--- Text section ---
That's excatly what I mean ! Do you know of any possible way to prove this? Thanks ! –  joshua Jul 3 '12 at 5:56
    
@joshua: I've added a bit which explains the claim made in item $8)$ here. –  robjohn Jul 3 '12 at 18:05
    
Thanks a lot ! I'll read it depply on weekend ! Hope I'll figure it out ! Thanks Again! –  joshua Jul 3 '12 at 19:28
    
OK. I have now read your answer, and I found several things difficult: First of all, can you please explain why does your final conclousion is only true for $n \leq 2 $ ? I can't figure this out. In addition, can you please explain again how did you deduce what you said about the RHS of (5) ? Have you got any idea about standard PDE methods of proving this? Something like denoting $ v^\epsilon = u + \epsilon log(\sqrt{x^2 + y^2} ) $ , where $u$ is a subharmonic function, and estaimating $\epsilon$ or something? Thanks again ! –  joshua Jul 4 '12 at 20:00

Concavity (or convexity) is essentially a 'one dimensional' property in that you only need to consider behavior on a line. The ambient space is somewhat irrelevant (at least for concavity/convexity issues).

--- Entries shown ---
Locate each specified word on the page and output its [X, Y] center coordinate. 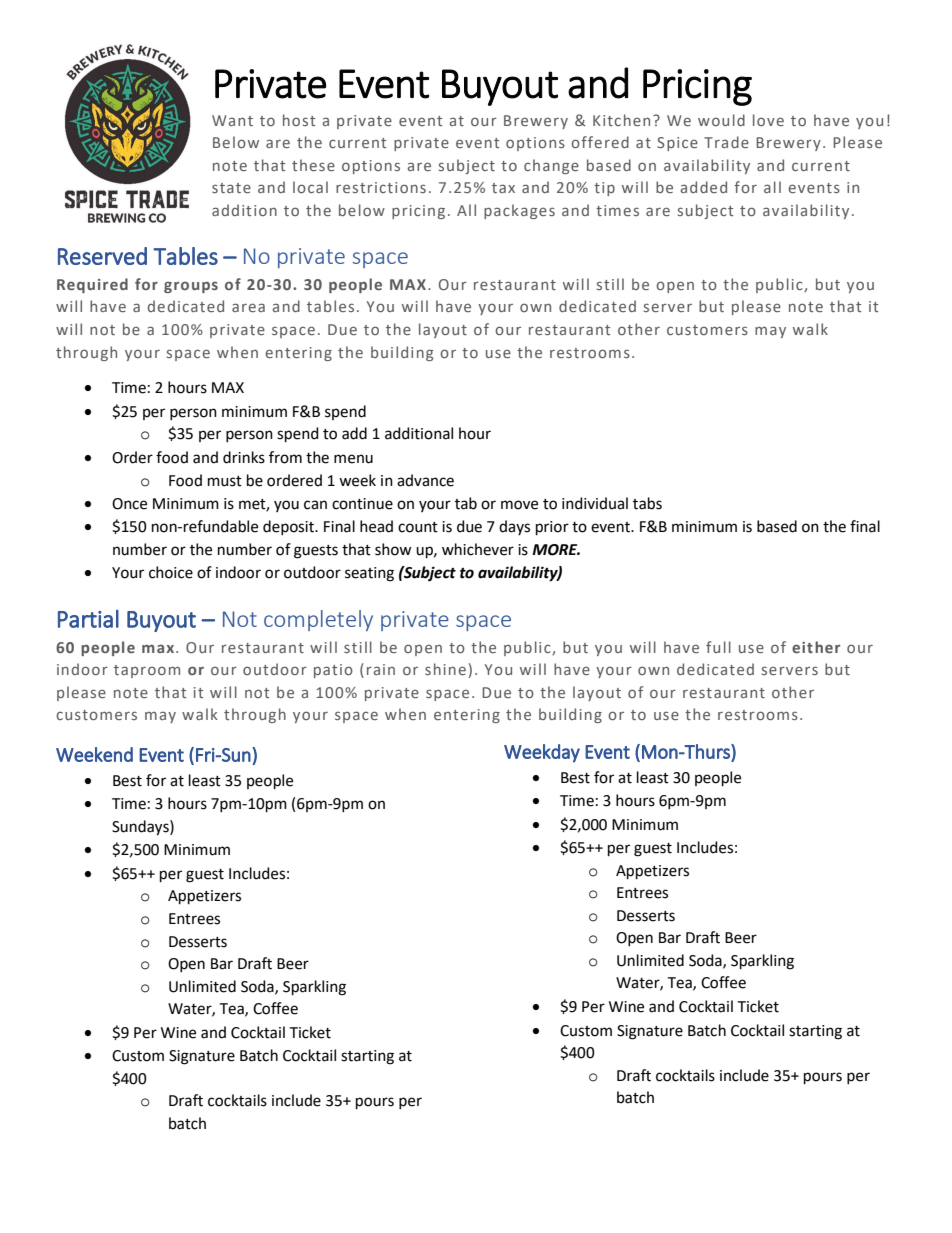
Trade [726, 142]
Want [232, 120]
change [551, 166]
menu [353, 459]
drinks [244, 457]
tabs [647, 503]
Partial [88, 619]
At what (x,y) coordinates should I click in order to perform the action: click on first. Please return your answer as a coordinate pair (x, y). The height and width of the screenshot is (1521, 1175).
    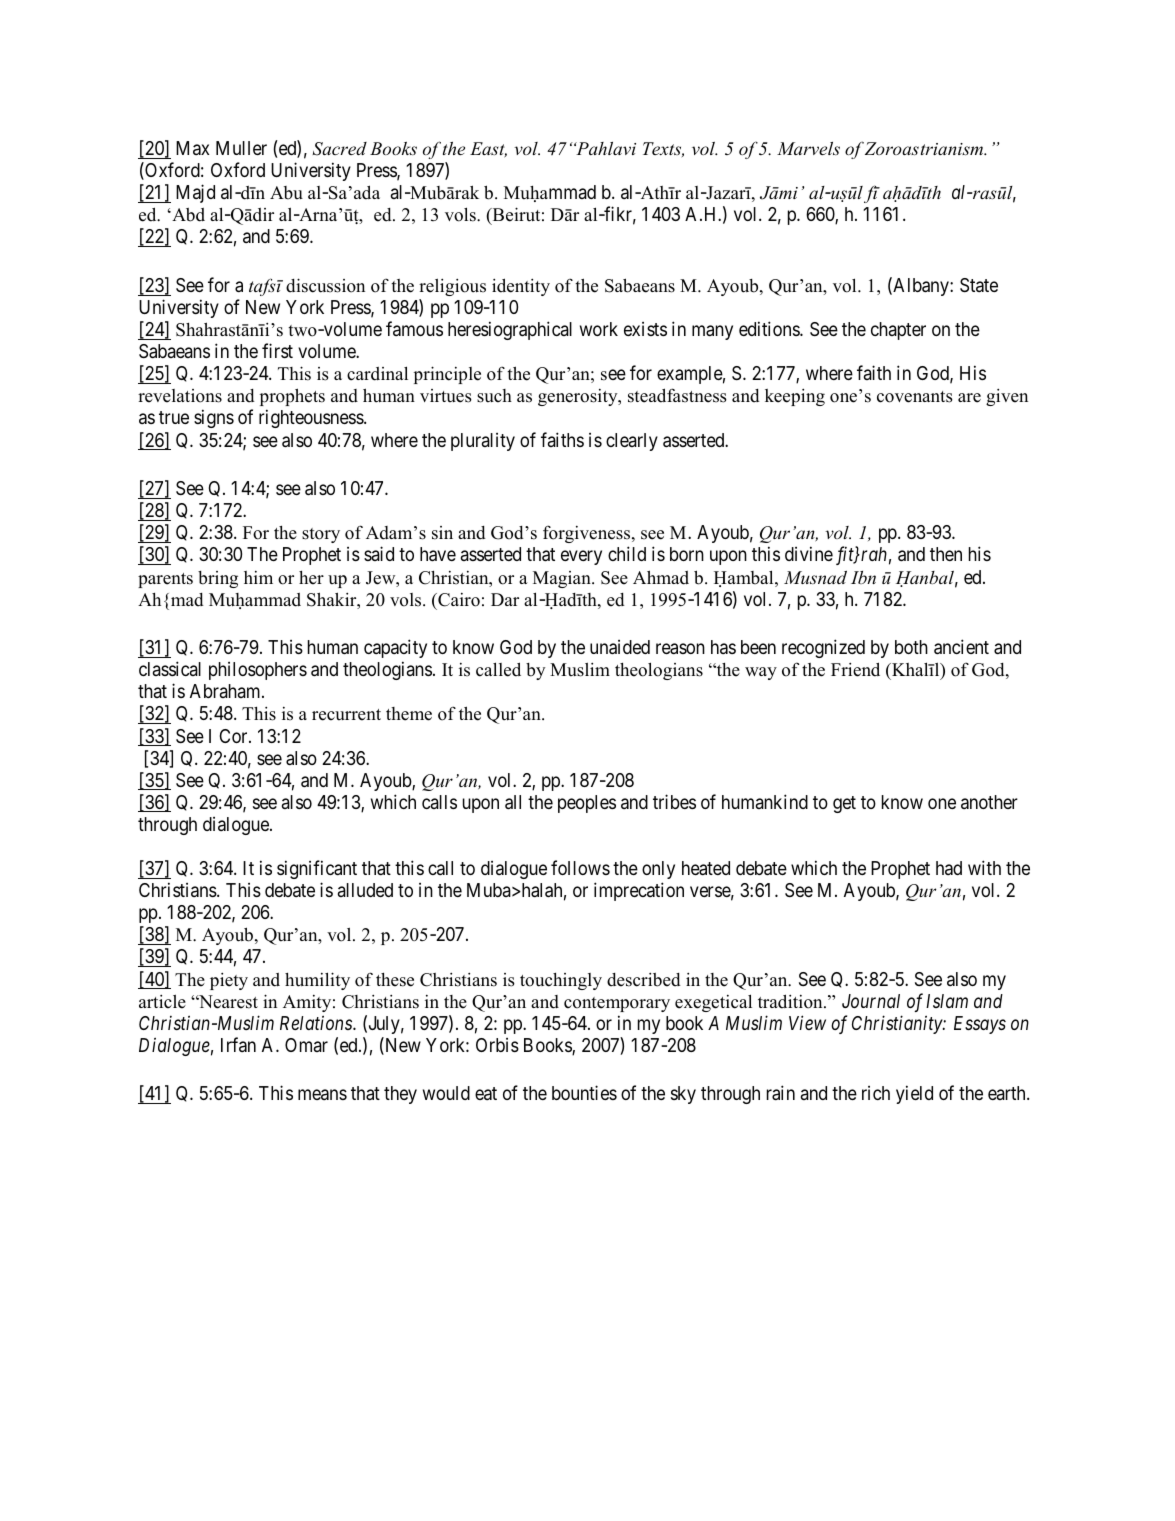
    Looking at the image, I should click on (277, 350).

--- Set task ---
According to the forum thread, why is concavity described as essentially a one-dimensional property?

--- The result ---
You only need to consider behavior on a line.